I have shook my head in amazement more than once this week at the news stories I have heard. There was the continuing NSA stories. Then there was the story of retired fire fighters and police officers and their lawyers scamming Social Security and being caught because of social media. And then midweek there was the story of a top staffer of Governor Christie sending emails stating “that is time for some traffic problems in Fort Lee.” I am trying to wrap my head around if people are sure they won’t get caught or they don’t think things through before they embark on this kind of insanity or they lack any common sense at all.

Really, don’t people realize than between cell phones, emails and social media our lives are open books. I mean if you are getting disability you should probably be careful what you post on Facebook or Twitter or Instagram. I commented to a friend that the “time for some traffic problems in Fort Lee” comment would have been safer said in person or on a landline telephone. I wasn’t sure if I was correct about that assumption so I googled it. According to Surveillance Self-Defense website “Speaking generally, just as phone conversations are a safer bet than unencrypted Internet communications, telephone conversations between landline telephones are a safer bet than telephone conversations that involve a cellular telephone.”

I mean think about it Nixon was taken down by a reel to reel tape recorder. Oliver North’s problem was you can’t really delete something from a computer. And Anthony Weiner was taken down by texting photos.

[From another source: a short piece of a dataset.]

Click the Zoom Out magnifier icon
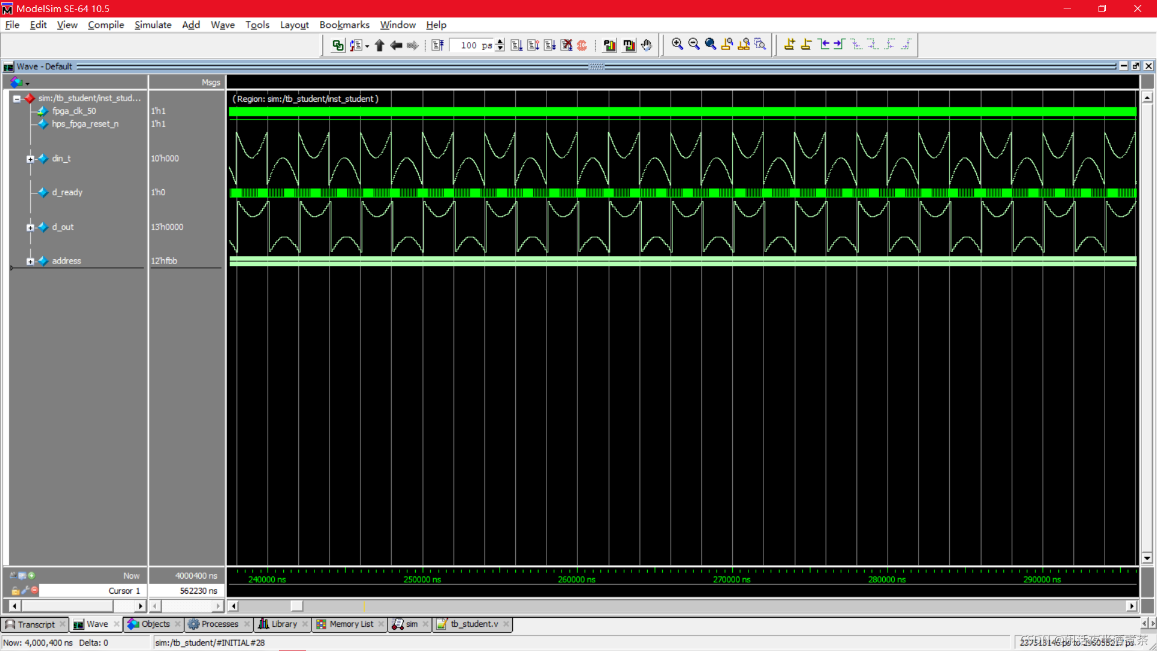Image resolution: width=1157 pixels, height=651 pixels. (694, 45)
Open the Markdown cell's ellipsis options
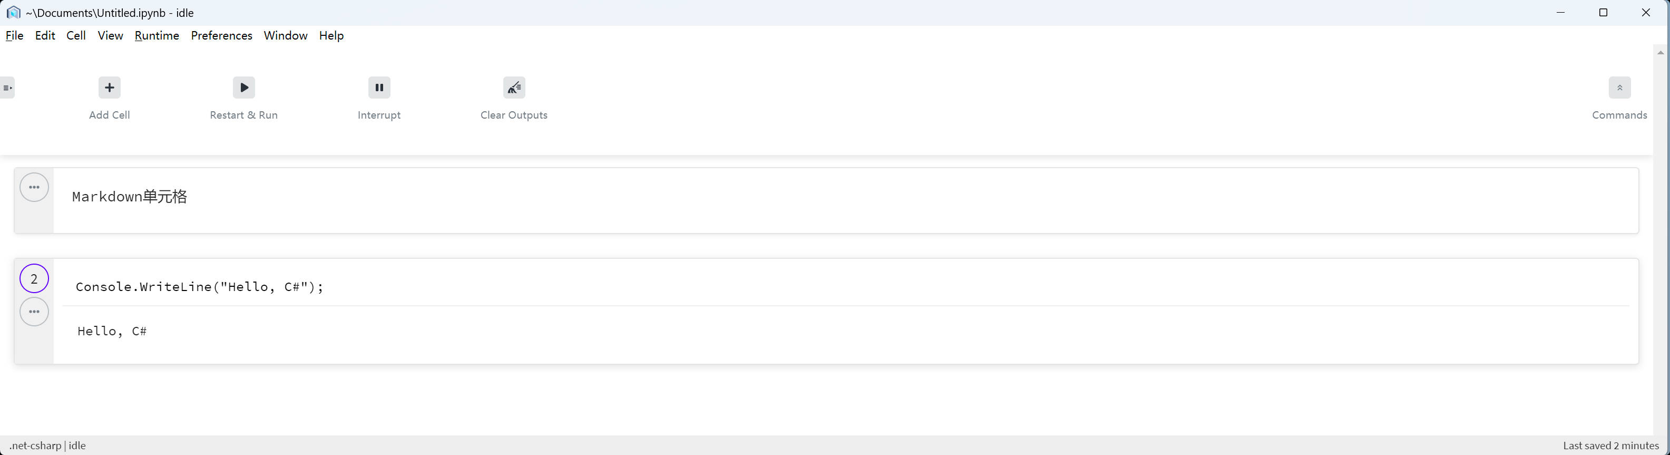 (x=34, y=187)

I am not sure what disturbs me most about the current big news stories. The actions of the people who “partook” in the less than excellent ideas or the fact that it is so easy for the media and law enforcement to know what they know. I did have another thought about Governor Christie’s staffer’s “abject stupidity” to quote the Governor. It would have been even a bigger story if she had made those comments during a landline conversation and later it came out that she was being wiretapped by the NSA.

A disclaimer for lack of a better word about my comments: I believe in personal integrity. I grew up in a household where I was taught to respect but question what the government says and does. I was taught to question what I read and see in the media. I have worked with many children through the years and my first question when a child has made a less than stellar choice is “What were you thinking?”. I think a few adults need to answer that question. And lastly “Wag the Dog” is one of my favorite movies.